Deep Development Work You Can Do Right Now

  • Published April 21, 2020
  • / By Sarah Cave

Lead with empathy and lean into the important work of Stewardship – this is the advice we and many others have been sharing with our nonprofit clients during this first month of our new reality.

But if we choose to see a silver lining to this situation, it’s this: in our role as development professionals, we do not often have the time to do the deep work that serves as the base for a strong fundraising program — because we are so busy with day-to-day transactions.

Beyond outreach, here are 6 other areas of your operation you should pay attention to at this time to strengthen your work and ensure you come out of the 2020 Quarantine stronger than ever before.

Dive into your database. Use this opportunity to clean up your contacts, add emails where you have them, clarify household relationships, try to find contact information for young alumni, etc. Figure out what it will take to use your data in more meaningful ways: what sort of reports have you always wanted to generate? Now is a great time to figure out the queries and the nuance. When you return to the office, you’ll have cleaner data that works to help you make strategic decisions.

Revisit your prospect pool. You know who your top donors are right now and are undoubtedly reaching out to them. But who is in the next tier? Should they be there? What work can you be doing right now to bring those potential donors closer to your institution? It would be worthwhile to schedule prospect meetings with your team and take a few hours each week to consider the status of your top 100-250 prospects. You can discuss which member of your team might be the best to cultivate and engage particular donors, spend time unassigning/reassigning prospects based on giving histories and relationships, and talk through strategy — as well as placement within the donor pool.

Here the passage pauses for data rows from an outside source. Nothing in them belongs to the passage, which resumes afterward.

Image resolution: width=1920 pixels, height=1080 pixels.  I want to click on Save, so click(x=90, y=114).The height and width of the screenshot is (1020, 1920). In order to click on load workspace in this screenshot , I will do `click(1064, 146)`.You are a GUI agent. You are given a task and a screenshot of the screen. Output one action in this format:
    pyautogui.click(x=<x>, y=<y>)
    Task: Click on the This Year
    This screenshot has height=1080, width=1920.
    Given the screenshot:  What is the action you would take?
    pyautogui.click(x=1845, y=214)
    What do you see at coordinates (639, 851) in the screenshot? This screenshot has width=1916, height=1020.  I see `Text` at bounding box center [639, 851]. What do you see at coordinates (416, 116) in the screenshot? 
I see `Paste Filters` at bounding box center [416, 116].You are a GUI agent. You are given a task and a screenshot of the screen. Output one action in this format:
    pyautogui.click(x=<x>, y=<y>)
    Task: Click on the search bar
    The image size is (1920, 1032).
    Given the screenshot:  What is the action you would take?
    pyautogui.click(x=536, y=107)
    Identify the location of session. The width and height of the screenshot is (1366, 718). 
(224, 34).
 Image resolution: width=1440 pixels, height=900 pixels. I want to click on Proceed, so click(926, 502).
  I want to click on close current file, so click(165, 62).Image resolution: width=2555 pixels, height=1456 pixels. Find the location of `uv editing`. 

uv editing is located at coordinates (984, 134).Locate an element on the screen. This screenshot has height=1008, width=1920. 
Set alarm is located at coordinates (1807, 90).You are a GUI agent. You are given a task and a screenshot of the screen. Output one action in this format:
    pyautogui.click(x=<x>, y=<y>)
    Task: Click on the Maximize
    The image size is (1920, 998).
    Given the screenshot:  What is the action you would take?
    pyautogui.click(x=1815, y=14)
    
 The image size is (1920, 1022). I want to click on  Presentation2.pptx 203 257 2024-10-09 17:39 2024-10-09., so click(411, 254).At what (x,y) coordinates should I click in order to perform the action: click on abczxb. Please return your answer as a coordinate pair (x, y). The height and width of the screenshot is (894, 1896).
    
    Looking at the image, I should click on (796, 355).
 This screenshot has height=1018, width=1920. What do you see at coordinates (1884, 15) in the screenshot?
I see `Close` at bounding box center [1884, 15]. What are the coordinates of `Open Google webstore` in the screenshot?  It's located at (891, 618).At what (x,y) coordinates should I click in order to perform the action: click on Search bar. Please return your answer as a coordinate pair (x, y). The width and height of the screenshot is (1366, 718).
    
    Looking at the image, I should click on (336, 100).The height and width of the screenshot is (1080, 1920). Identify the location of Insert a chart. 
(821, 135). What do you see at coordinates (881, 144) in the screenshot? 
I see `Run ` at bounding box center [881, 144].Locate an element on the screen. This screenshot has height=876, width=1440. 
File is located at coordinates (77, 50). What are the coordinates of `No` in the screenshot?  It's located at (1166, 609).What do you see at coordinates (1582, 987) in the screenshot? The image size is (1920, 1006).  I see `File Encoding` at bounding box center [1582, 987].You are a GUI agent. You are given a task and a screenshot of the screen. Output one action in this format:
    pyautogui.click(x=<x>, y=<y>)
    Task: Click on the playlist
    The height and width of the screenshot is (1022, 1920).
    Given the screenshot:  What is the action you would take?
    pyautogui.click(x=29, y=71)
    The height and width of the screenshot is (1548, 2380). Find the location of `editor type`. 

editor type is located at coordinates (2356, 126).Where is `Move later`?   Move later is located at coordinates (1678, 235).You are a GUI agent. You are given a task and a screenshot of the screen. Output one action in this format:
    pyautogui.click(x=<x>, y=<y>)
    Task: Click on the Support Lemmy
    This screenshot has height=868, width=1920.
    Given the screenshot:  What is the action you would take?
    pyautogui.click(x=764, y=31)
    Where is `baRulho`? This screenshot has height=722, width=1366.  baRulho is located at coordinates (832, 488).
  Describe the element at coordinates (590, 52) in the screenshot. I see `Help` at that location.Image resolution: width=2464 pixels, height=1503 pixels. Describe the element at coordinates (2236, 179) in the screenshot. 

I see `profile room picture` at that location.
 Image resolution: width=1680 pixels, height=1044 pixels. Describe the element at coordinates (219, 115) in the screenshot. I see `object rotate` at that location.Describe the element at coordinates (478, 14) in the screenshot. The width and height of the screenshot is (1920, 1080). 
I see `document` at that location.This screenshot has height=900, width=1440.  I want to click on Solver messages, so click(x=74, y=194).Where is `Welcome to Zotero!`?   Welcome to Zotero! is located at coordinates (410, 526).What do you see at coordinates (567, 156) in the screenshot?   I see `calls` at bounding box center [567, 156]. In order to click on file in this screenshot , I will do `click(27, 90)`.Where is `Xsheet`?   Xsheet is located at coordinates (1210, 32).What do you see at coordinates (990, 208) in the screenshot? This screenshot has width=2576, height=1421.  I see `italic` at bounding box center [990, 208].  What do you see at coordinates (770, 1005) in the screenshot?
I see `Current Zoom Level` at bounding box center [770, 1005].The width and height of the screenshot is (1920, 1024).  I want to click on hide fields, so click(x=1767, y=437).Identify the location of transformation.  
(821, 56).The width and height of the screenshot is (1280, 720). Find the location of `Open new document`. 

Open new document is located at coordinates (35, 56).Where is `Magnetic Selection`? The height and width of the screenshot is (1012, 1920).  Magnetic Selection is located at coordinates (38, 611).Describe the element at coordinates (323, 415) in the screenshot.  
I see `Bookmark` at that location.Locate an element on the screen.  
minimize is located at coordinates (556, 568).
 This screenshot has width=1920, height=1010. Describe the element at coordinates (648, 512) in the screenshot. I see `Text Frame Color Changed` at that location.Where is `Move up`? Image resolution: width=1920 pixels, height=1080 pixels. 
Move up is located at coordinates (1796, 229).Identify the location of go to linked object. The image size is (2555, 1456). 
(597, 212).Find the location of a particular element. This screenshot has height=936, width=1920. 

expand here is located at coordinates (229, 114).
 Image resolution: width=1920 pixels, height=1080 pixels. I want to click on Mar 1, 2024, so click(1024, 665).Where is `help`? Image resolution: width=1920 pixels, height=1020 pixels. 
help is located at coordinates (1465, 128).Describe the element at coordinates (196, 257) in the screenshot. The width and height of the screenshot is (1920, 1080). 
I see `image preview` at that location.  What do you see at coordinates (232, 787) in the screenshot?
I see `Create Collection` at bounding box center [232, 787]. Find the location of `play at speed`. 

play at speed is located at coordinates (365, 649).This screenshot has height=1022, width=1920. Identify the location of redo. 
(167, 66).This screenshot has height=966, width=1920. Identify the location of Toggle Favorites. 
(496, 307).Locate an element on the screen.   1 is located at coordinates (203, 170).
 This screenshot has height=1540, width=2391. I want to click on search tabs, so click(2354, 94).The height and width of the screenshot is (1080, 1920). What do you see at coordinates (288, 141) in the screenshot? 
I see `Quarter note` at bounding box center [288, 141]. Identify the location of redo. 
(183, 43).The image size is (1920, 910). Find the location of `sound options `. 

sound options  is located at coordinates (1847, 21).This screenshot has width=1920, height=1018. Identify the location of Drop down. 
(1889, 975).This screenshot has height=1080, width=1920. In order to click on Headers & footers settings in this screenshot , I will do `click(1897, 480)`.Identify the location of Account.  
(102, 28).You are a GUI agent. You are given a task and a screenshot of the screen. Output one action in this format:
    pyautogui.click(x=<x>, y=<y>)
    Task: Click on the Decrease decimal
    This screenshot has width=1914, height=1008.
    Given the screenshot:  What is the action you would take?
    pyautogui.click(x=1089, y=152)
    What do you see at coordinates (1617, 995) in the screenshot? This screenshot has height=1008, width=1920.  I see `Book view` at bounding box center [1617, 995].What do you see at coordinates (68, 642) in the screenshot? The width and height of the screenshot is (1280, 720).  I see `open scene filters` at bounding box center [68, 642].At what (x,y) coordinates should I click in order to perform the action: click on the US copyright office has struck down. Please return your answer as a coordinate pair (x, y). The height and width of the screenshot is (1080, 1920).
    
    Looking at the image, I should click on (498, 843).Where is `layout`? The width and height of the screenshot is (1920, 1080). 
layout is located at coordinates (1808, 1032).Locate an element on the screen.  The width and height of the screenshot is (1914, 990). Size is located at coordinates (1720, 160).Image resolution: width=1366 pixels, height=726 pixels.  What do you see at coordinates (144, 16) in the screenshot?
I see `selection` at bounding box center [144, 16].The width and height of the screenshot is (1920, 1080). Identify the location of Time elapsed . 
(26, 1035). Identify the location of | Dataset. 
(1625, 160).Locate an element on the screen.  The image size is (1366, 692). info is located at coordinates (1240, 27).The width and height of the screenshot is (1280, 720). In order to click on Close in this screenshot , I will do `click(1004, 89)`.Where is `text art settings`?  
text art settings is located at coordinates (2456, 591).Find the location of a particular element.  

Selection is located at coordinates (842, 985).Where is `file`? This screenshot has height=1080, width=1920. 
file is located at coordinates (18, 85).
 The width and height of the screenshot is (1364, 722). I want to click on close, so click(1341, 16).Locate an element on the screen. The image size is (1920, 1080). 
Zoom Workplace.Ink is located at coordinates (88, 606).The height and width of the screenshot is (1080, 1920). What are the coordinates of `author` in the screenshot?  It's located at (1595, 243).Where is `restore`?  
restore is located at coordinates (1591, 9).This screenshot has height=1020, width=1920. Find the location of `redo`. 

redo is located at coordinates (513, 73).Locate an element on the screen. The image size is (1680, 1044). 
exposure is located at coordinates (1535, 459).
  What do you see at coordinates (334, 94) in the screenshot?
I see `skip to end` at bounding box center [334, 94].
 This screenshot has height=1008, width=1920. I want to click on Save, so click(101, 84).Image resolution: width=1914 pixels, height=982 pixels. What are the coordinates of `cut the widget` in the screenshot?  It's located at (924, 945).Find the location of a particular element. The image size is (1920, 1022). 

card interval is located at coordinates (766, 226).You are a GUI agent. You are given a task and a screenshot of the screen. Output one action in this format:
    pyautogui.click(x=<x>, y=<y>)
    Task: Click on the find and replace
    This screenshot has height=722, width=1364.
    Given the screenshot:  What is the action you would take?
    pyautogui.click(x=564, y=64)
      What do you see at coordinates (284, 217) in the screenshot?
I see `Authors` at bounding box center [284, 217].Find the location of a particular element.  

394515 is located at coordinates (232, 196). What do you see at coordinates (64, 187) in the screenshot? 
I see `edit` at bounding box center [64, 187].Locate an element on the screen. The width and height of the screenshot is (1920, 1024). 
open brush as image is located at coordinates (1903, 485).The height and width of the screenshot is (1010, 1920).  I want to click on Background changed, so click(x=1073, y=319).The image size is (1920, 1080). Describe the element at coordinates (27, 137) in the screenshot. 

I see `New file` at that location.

Create an operations plan. If you do not have one, this is an excellent time to write one – and if you’ve never done so, click here for a blog on the subject. Even in this uncertain time, you can set overall development goals for next year and talk through strategies to achieve them. If you already have a written plan in place, use this time to think about what worked and what didn’t, what you were unable to do this year, what you would like to achieve next year — and what fundraising may look like in the “new normal.“

Strengthen your team. We are hearing from clients that they are doing more as a team now than ever before. See where you can support each other, both emotionally and professionally. So often, different areas in development offices do not understand the role that everyone plays in the operation. Have a conversation about the importance of each team member’s role, then dive in to some challenging questions: are there duties that can be reassigned to promote efficiency? Is there someone with a skillset that is being underutilized? Revisit job descriptions and workflows, think through meaningful performance metrics, etc.

Reevaluate your Policies & Procedures. Chances are, at some point your office created a manual that’s been gathering dust on a shelf. Use this time to ask questions: If you were to hire someone new, do the policies make sense? Does your workflow make sense with your current staff? Have you updated the Gift Acceptance Policy recently? Put the update on a shared drive so that everyone has access.

Listen to your volunteers: Do you have a parent association or an alumni board that has not been functioning as well as it could? Bring the members together to gather their ideas and listen to their issues. Rethink roles and responsibilities, and design working committees that will help your volunteers feel well-utilized (as opposed to overworked!) and provide your office with the support it needs from these important constituencies.

We all know that fundraising efforts must continue – now and in the future. By making time today to address these development basics, your program will be operating from a greater position of strength tomorrow — ready to take on the challenges that lie ahead.